→ **TASK STATEMENT**: The number needed is how many lines of the data hold the string "thumbnail". Give that number and nothing more.

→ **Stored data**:
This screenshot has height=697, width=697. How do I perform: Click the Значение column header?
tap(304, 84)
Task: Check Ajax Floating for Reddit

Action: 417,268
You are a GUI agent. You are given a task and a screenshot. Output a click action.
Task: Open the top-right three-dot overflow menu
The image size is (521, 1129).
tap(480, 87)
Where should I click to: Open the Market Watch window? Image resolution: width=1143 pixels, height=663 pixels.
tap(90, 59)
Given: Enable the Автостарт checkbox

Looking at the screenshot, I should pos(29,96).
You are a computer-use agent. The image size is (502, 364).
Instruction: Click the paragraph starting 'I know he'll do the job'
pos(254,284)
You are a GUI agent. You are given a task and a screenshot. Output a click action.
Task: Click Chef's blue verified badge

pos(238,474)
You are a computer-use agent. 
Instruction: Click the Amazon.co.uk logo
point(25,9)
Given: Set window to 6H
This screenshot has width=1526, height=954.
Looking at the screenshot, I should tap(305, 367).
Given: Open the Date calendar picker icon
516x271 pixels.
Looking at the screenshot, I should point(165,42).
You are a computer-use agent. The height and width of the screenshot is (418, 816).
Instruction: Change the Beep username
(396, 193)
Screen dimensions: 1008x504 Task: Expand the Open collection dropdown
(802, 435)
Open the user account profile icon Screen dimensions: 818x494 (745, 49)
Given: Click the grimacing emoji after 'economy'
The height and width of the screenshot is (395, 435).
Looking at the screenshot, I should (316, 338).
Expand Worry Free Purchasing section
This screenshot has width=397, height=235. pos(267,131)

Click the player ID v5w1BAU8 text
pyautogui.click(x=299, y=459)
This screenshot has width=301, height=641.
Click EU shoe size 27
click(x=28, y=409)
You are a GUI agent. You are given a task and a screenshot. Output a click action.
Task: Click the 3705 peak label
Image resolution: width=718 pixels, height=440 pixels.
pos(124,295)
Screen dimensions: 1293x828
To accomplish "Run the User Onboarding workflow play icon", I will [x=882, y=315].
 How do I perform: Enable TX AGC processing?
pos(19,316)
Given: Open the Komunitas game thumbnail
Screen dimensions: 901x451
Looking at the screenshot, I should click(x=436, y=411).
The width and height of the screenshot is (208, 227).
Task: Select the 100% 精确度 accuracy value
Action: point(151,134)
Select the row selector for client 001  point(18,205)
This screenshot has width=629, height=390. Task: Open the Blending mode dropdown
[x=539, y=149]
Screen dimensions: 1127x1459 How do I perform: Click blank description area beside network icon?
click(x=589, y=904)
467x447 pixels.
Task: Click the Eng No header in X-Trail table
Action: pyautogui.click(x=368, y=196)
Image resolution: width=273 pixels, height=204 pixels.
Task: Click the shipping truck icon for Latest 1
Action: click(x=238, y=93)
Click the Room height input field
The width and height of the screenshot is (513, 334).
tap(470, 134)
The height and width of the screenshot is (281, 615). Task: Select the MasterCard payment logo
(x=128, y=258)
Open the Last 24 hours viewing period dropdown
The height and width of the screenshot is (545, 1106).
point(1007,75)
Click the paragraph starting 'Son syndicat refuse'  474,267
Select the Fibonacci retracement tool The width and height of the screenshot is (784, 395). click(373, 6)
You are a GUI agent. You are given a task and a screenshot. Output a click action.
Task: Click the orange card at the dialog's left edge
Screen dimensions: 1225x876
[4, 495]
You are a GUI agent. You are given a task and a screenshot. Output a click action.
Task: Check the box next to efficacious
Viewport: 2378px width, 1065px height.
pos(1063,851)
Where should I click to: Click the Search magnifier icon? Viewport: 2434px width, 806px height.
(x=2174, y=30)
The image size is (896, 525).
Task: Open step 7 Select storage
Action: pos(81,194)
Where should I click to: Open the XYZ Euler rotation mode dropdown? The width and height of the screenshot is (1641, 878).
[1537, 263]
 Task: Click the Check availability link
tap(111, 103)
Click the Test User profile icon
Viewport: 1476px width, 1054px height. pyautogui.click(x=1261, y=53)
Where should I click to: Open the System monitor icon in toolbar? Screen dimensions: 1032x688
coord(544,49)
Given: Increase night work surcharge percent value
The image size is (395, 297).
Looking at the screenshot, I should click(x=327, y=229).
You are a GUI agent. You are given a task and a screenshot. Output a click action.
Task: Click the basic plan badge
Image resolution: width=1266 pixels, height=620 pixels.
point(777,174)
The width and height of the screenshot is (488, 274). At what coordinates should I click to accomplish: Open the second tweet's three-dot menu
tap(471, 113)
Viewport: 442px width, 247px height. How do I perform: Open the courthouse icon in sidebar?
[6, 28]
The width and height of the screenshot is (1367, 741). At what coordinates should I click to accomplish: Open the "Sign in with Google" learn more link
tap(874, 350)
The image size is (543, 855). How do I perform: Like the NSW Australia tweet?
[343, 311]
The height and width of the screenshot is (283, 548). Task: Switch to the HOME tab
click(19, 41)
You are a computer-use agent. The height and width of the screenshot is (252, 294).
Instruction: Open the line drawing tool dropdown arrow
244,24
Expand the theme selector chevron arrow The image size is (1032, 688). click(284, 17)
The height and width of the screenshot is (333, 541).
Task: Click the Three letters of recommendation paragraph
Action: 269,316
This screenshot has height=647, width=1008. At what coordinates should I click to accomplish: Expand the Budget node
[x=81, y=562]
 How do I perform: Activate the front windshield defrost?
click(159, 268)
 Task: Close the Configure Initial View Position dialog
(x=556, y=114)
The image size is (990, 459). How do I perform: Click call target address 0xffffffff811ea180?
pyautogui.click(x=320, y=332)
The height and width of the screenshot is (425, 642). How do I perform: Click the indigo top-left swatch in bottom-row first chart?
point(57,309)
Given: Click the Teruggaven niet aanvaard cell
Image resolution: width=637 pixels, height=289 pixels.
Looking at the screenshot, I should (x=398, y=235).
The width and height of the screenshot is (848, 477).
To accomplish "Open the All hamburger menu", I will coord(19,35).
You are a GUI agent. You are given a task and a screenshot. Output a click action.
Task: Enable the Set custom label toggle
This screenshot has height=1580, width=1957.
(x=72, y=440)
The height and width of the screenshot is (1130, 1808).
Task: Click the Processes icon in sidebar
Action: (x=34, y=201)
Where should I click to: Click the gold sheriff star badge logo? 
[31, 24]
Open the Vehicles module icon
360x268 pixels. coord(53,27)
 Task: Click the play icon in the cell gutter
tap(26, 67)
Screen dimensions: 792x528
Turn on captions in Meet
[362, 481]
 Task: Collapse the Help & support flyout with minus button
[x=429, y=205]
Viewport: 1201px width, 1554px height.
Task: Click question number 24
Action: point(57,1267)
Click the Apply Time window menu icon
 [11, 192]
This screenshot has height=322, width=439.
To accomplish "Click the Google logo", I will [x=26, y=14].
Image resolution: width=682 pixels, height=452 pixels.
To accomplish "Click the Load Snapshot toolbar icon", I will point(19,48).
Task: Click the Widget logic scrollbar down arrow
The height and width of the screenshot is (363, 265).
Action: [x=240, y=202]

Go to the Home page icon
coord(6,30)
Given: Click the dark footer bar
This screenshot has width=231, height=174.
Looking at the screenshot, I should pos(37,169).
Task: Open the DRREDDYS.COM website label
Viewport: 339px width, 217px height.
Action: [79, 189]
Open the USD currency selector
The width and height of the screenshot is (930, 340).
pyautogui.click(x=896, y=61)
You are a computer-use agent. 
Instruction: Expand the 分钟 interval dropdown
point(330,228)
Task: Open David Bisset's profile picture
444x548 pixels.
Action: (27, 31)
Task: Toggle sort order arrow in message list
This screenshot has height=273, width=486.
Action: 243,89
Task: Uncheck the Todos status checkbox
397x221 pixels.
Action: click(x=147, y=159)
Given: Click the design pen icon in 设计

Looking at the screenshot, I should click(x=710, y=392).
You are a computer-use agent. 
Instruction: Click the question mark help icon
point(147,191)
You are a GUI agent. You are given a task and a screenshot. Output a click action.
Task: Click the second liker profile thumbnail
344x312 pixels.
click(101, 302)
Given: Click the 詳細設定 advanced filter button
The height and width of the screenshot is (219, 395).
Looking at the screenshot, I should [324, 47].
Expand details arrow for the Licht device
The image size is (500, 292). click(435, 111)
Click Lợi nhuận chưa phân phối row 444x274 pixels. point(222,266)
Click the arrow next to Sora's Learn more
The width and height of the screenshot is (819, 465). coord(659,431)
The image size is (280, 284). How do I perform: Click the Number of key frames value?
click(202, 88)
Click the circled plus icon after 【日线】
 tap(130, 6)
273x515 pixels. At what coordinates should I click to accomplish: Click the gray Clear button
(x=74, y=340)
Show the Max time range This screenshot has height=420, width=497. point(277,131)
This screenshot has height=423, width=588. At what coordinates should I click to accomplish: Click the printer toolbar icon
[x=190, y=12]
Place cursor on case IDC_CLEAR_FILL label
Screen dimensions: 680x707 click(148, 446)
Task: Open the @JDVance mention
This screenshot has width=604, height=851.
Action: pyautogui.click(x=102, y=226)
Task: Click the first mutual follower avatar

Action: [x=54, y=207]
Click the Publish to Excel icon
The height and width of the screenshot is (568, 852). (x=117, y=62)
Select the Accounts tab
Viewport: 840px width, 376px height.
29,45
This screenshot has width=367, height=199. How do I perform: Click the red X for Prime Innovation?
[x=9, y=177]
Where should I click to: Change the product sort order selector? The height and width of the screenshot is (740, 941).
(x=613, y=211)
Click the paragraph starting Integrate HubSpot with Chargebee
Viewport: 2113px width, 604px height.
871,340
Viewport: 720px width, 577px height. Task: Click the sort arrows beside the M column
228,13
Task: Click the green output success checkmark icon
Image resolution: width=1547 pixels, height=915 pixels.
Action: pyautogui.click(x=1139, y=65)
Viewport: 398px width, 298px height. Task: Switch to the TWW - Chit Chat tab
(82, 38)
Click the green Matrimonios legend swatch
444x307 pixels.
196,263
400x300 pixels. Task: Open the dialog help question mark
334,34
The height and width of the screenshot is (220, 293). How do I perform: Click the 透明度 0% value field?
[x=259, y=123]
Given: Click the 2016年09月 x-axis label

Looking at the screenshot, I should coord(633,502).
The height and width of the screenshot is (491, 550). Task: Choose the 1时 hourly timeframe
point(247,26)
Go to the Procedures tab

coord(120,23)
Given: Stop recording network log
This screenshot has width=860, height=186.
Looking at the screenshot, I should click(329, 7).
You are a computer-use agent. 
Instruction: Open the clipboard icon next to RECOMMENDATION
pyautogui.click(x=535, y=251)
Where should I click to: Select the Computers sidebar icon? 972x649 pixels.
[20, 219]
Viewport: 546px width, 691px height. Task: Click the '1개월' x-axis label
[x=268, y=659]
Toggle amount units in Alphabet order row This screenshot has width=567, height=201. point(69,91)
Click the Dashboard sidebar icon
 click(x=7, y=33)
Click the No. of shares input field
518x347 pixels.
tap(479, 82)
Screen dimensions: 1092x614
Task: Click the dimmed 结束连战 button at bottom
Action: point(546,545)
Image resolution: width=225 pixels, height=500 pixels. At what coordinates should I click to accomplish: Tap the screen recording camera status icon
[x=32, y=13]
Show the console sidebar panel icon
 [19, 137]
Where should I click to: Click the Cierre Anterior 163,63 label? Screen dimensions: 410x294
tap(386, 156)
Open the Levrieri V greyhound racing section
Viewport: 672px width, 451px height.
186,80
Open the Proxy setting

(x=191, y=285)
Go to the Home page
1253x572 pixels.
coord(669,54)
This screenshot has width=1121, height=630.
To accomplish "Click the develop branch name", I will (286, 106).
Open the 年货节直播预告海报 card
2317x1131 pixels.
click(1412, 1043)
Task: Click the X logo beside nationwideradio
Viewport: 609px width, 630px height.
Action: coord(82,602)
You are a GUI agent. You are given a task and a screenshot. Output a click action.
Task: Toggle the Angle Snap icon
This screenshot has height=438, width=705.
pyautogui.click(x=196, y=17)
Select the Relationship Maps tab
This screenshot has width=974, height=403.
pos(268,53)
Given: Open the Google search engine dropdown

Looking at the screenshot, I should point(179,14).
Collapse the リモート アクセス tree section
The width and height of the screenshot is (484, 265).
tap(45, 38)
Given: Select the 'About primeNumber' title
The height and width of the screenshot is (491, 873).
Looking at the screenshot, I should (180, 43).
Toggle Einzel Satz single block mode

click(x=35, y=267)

→ **TASK OUTPUT**: 2